Pixel coordinate grounding data

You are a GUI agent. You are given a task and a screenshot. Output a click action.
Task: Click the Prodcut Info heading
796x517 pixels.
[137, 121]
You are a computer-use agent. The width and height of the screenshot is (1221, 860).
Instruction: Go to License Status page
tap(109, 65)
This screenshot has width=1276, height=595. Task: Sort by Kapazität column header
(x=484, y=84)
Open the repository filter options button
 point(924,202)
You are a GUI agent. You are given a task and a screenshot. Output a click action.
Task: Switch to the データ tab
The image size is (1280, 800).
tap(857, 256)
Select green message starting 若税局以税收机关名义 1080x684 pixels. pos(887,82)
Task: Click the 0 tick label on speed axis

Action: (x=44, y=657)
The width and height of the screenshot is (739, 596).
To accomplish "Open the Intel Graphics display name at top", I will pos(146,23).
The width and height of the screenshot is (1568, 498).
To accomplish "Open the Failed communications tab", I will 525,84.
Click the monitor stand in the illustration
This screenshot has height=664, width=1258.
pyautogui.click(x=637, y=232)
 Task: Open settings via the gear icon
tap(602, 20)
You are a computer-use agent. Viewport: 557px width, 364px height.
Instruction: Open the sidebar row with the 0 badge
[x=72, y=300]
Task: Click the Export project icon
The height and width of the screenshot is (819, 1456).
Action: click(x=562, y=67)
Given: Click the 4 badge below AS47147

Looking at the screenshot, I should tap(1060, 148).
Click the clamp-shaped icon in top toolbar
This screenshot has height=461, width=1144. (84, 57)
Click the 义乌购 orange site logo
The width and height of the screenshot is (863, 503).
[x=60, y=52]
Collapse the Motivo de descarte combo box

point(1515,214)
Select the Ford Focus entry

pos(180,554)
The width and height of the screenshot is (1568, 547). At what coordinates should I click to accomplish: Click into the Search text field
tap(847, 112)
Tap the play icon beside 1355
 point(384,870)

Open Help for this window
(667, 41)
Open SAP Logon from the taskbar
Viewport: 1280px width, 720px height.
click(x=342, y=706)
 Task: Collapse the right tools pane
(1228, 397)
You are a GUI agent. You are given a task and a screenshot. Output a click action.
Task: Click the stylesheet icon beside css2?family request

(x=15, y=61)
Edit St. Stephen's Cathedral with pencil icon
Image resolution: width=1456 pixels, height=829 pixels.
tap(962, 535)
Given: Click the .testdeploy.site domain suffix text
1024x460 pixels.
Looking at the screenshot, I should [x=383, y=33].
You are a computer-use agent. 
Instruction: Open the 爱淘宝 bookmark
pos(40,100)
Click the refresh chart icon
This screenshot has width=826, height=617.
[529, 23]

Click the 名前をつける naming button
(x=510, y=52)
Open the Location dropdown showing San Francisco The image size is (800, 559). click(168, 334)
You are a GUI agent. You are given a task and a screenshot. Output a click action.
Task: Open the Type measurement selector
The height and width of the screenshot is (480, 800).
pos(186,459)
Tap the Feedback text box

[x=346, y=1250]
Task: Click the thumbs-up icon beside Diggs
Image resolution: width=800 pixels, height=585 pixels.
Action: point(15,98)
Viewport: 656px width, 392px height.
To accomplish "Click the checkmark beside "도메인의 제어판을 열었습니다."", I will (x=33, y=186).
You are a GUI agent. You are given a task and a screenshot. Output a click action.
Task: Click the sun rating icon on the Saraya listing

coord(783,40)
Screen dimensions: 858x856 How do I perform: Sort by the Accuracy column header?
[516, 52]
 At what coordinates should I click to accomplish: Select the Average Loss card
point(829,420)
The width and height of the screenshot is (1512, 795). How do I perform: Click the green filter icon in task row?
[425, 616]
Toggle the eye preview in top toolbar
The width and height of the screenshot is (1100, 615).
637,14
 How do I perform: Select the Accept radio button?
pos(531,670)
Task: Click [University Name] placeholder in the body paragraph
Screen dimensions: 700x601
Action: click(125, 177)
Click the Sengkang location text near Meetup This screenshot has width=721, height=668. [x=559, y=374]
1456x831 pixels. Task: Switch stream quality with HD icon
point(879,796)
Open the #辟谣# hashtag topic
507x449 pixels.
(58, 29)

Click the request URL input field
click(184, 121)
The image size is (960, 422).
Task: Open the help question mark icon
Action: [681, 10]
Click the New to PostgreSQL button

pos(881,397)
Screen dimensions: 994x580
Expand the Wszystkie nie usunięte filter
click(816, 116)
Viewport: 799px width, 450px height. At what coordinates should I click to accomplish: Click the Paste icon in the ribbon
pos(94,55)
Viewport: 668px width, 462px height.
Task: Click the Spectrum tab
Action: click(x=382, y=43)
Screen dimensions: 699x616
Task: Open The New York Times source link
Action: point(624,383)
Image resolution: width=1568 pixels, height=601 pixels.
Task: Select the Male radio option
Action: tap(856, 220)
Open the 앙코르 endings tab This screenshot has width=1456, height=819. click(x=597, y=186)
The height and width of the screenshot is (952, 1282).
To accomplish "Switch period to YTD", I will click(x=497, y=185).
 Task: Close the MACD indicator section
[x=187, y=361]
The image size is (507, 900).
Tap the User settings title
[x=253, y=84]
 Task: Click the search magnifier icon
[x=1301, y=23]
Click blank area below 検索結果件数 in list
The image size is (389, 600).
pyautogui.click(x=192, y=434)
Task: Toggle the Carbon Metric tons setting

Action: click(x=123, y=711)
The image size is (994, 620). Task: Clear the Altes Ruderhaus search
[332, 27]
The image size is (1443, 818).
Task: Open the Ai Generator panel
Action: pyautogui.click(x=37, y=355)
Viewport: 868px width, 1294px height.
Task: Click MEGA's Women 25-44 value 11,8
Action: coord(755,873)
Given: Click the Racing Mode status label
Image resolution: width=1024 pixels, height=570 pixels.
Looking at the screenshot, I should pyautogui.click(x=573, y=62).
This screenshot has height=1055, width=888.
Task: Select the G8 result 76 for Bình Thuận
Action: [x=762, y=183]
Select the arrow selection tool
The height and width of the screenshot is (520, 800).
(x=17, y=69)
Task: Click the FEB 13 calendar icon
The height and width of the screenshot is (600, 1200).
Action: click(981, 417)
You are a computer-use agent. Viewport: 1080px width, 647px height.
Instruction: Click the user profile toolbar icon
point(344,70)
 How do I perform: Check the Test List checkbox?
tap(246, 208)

■ DESCRIPTION OF THE TASK ■
Copy all the entries verbatim.

■ WRITTEN RESPONSE ■
You are a GUI agent. You are given a task and a screenshot. Output a click action.
Task: Click the Prodcut Info heading
796x517 pixels.
[137, 121]
You are a computer-use agent. The width and height of the screenshot is (1221, 860).
Instruction: Go to License Status page
tap(109, 65)
This screenshot has width=1276, height=595. Task: Sort by Kapazität column header
(x=484, y=84)
Open the repository filter options button
 point(924,202)
You are a GUI agent. You are given a task and a screenshot. Output a click action.
Task: Switch to the データ tab
The image size is (1280, 800).
tap(857, 256)
Select green message starting 若税局以税收机关名义 1080x684 pixels. pos(887,82)
Task: Click the 0 tick label on speed axis

Action: (x=44, y=657)
The width and height of the screenshot is (739, 596).
To accomplish "Open the Intel Graphics display name at top", I will pos(146,23).
The width and height of the screenshot is (1568, 498).
To accomplish "Open the Failed communications tab", I will 525,84.
Click the monitor stand in the illustration
This screenshot has height=664, width=1258.
pyautogui.click(x=637, y=232)
 Task: Open settings via the gear icon
tap(602, 20)
You are a computer-use agent. Viewport: 557px width, 364px height.
Instruction: Open the sidebar row with the 0 badge
[x=72, y=300]
Task: Click the Export project icon
The height and width of the screenshot is (819, 1456).
Action: click(x=562, y=67)
Given: Click the 4 badge below AS47147

Looking at the screenshot, I should tap(1060, 148).
Click the clamp-shaped icon in top toolbar
This screenshot has height=461, width=1144. (84, 57)
Click the 义乌购 orange site logo
The width and height of the screenshot is (863, 503).
[x=60, y=52]
Collapse the Motivo de descarte combo box

point(1515,214)
Select the Ford Focus entry

pos(180,554)
The width and height of the screenshot is (1568, 547). At what coordinates should I click to accomplish: Click into the Search text field
tap(847, 112)
Tap the play icon beside 1355
 point(384,870)

Open Help for this window
(667, 41)
Open SAP Logon from the taskbar
Viewport: 1280px width, 720px height.
click(x=342, y=706)
 Task: Collapse the right tools pane
(1228, 397)
You are a GUI agent. You are given a task and a screenshot. Output a click action.
Task: Click the stylesheet icon beside css2?family request

(x=15, y=61)
Edit St. Stephen's Cathedral with pencil icon
Image resolution: width=1456 pixels, height=829 pixels.
tap(962, 535)
Given: Click the .testdeploy.site domain suffix text
1024x460 pixels.
Looking at the screenshot, I should [x=383, y=33].
You are a computer-use agent. 
Instruction: Open the 爱淘宝 bookmark
pos(40,100)
Click the refresh chart icon
This screenshot has width=826, height=617.
[529, 23]

Click the 名前をつける naming button
(x=510, y=52)
Open the Location dropdown showing San Francisco The image size is (800, 559). click(168, 334)
You are a GUI agent. You are given a task and a screenshot. Output a click action.
Task: Open the Type measurement selector
The height and width of the screenshot is (480, 800).
pos(186,459)
Tap the Feedback text box

[x=346, y=1250]
Task: Click the thumbs-up icon beside Diggs
Image resolution: width=800 pixels, height=585 pixels.
Action: point(15,98)
Viewport: 656px width, 392px height.
To accomplish "Click the checkmark beside "도메인의 제어판을 열었습니다."", I will (x=33, y=186).
You are a GUI agent. You are given a task and a screenshot. Output a click action.
Task: Click the sun rating icon on the Saraya listing

coord(783,40)
Screen dimensions: 858x856 How do I perform: Sort by the Accuracy column header?
[516, 52]
 At what coordinates should I click to accomplish: Select the Average Loss card
point(829,420)
The width and height of the screenshot is (1512, 795). How do I perform: Click the green filter icon in task row?
[425, 616]
Toggle the eye preview in top toolbar
The width and height of the screenshot is (1100, 615).
637,14
 How do I perform: Select the Accept radio button?
pos(531,670)
Task: Click [University Name] placeholder in the body paragraph
Screen dimensions: 700x601
Action: click(125, 177)
Click the Sengkang location text near Meetup This screenshot has width=721, height=668. [x=559, y=374]
1456x831 pixels. Task: Switch stream quality with HD icon
point(879,796)
Open the #辟谣# hashtag topic
507x449 pixels.
(58, 29)

Click the request URL input field
click(184, 121)
The image size is (960, 422).
Task: Open the help question mark icon
Action: [681, 10]
Click the New to PostgreSQL button

pos(881,397)
Screen dimensions: 994x580
Expand the Wszystkie nie usunięte filter
click(816, 116)
Viewport: 799px width, 450px height. At what coordinates should I click to accomplish: Click the Paste icon in the ribbon
pos(94,55)
Viewport: 668px width, 462px height.
Task: Click the Spectrum tab
Action: click(x=382, y=43)
Screen dimensions: 699x616
Task: Open The New York Times source link
Action: point(624,383)
Image resolution: width=1568 pixels, height=601 pixels.
Task: Select the Male radio option
Action: tap(856, 220)
Open the 앙코르 endings tab This screenshot has width=1456, height=819. click(x=597, y=186)
The height and width of the screenshot is (952, 1282).
To accomplish "Switch period to YTD", I will click(x=497, y=185).
 Task: Close the MACD indicator section
[x=187, y=361]
The image size is (507, 900).
Tap the User settings title
[x=253, y=84]
 Task: Click the search magnifier icon
[x=1301, y=23]
Click blank area below 検索結果件数 in list
The image size is (389, 600).
pyautogui.click(x=192, y=434)
Task: Toggle the Carbon Metric tons setting

Action: click(x=123, y=711)
The image size is (994, 620). Task: Clear the Altes Ruderhaus search
[332, 27]
The image size is (1443, 818).
Task: Open the Ai Generator panel
Action: pyautogui.click(x=37, y=355)
Viewport: 868px width, 1294px height.
Task: Click MEGA's Women 25-44 value 11,8
Action: coord(755,873)
Given: Click the Racing Mode status label
Image resolution: width=1024 pixels, height=570 pixels.
Looking at the screenshot, I should pyautogui.click(x=573, y=62).
This screenshot has height=1055, width=888.
Task: Select the G8 result 76 for Bình Thuận
Action: [x=762, y=183]
Select the arrow selection tool
The height and width of the screenshot is (520, 800).
(x=17, y=69)
Task: Click the FEB 13 calendar icon
The height and width of the screenshot is (600, 1200).
Action: click(981, 417)
You are a computer-use agent. Viewport: 1080px width, 647px height.
Instruction: Click the user profile toolbar icon
point(344,70)
 How do I perform: Check the Test List checkbox?
tap(246, 208)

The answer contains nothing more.